Name

Nik Vaessen <nikvaes@gmail.com>

GSoC Project name

Improving WebRTC, Apache Camel and Jitsi

Mentors

Introduction

This is the summary of the work I have done the past 3 months for Google’s 2016 program of Summer of Code (GSoC). A lot has changed from the initial goals I had in May. I had envisioned that I would spend the first part of GSoC on a project in Apache Camel. The second part of GSoC would have been used to work a project in Jitsi and a project on tools for improving WebRTC. Together with my mentors it was quickly decided to change the second project to work only on Jitsi because of time constraints. At the start of the second phase it was also decided to switch to a project working on Jitsi Meet instead of Jitsi.

SIP method MESSAGE in Camel

In the first month of GSoC I worked on implementing the sip MESSAGE method in the camel-sip component of Camel. The feature request can be found in Camel’s issue tracker [1], and the pull request implementing it on Camel’s Github repository [2]. There were some problems with the camel project. One of mentors I was assigned stopped communication from the community bonding phase onwards. My other mentors were neither familiar with the Camel code-base nor with what was actually desired as the outcome of the work to be done and thus could not support me. That is why this work is not completed yet. Daniel Pocock, the issue reporter, took the effort to give feedback on my pull request, but this was after I already started to work on the second project. Thus I concentrated on finishing the second part instead. This means that I still need to go through the feedback and fix the issues pointed out in the comments of the pull request. I will address these issues after GSoC has concluded.

◆ ◆ ◆ ◆

YOUR ASSIGNMENT:
Answer these questions from the GSoC summary above:
(a) Which year's Google Summer of Code does the summary cover?
(b) Which SIP method was implemented in the camel-sip component?
(c) Who gave feedback on the pull request for that work?

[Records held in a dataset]
◆ ◆ ◆ ◆

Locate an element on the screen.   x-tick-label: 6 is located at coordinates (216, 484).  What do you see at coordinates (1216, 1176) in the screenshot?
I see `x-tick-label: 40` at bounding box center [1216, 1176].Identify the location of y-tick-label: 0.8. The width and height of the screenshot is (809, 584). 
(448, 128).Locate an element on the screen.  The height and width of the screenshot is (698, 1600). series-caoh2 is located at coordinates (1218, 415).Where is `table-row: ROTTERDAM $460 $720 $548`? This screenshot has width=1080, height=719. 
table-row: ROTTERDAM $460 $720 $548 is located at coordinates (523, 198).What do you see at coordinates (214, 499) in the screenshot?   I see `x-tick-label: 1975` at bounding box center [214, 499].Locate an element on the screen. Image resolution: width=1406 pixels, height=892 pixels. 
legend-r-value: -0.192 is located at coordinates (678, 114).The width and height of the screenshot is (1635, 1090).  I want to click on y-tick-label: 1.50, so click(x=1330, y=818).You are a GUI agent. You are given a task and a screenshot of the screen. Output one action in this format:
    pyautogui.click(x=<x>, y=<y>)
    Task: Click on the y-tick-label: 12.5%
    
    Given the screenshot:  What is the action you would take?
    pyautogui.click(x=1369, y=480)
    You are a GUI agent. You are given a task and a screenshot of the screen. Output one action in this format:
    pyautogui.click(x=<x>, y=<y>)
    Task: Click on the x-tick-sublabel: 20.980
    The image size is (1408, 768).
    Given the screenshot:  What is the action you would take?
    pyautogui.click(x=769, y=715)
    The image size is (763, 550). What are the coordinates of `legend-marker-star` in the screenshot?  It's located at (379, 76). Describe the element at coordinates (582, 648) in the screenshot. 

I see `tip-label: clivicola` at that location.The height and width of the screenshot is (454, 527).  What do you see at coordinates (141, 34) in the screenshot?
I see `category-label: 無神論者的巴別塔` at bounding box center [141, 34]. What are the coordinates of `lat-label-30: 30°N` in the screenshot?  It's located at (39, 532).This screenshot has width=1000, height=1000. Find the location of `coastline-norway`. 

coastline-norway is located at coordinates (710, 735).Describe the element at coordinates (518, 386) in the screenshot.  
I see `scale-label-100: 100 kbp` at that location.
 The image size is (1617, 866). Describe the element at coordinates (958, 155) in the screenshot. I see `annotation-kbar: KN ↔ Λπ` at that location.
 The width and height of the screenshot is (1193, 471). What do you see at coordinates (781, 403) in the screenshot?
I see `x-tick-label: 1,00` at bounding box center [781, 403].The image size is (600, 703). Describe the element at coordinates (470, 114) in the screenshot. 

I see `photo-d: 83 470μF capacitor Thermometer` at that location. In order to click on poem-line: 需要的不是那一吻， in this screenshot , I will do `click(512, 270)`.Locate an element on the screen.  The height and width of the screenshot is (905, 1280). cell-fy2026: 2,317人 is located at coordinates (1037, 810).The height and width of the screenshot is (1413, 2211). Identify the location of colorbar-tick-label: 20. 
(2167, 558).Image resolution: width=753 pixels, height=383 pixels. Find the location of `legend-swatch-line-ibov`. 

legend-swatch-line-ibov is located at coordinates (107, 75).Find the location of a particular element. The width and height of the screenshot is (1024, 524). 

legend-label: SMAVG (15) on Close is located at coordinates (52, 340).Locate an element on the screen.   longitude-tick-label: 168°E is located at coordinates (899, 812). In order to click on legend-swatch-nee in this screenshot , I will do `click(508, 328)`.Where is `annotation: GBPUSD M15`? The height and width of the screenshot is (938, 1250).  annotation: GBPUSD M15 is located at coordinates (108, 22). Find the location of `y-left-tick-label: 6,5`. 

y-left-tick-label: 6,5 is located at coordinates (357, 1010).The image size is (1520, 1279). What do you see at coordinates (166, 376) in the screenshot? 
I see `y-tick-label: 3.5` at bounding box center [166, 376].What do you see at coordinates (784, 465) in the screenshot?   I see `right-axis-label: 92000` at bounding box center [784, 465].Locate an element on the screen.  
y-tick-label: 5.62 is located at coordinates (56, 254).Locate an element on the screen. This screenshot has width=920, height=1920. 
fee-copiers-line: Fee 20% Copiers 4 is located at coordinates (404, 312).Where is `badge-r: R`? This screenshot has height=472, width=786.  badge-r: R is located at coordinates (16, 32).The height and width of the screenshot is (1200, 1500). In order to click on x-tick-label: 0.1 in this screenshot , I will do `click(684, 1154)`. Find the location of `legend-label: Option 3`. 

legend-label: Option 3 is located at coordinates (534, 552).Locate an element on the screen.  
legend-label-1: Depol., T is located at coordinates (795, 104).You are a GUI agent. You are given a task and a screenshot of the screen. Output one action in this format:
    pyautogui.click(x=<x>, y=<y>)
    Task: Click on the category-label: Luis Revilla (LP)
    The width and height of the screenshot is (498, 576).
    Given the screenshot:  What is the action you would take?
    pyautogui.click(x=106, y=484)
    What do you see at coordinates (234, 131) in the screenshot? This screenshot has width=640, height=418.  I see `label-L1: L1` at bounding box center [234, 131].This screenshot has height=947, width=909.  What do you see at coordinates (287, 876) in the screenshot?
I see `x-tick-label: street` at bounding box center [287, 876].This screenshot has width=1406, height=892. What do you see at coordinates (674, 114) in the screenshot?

◆ ◆ ◆ ◆

WRITTEN SOLUTION:
(a) 2016
(b) The MESSAGE method
(c) Daniel Pocock, the issue reporter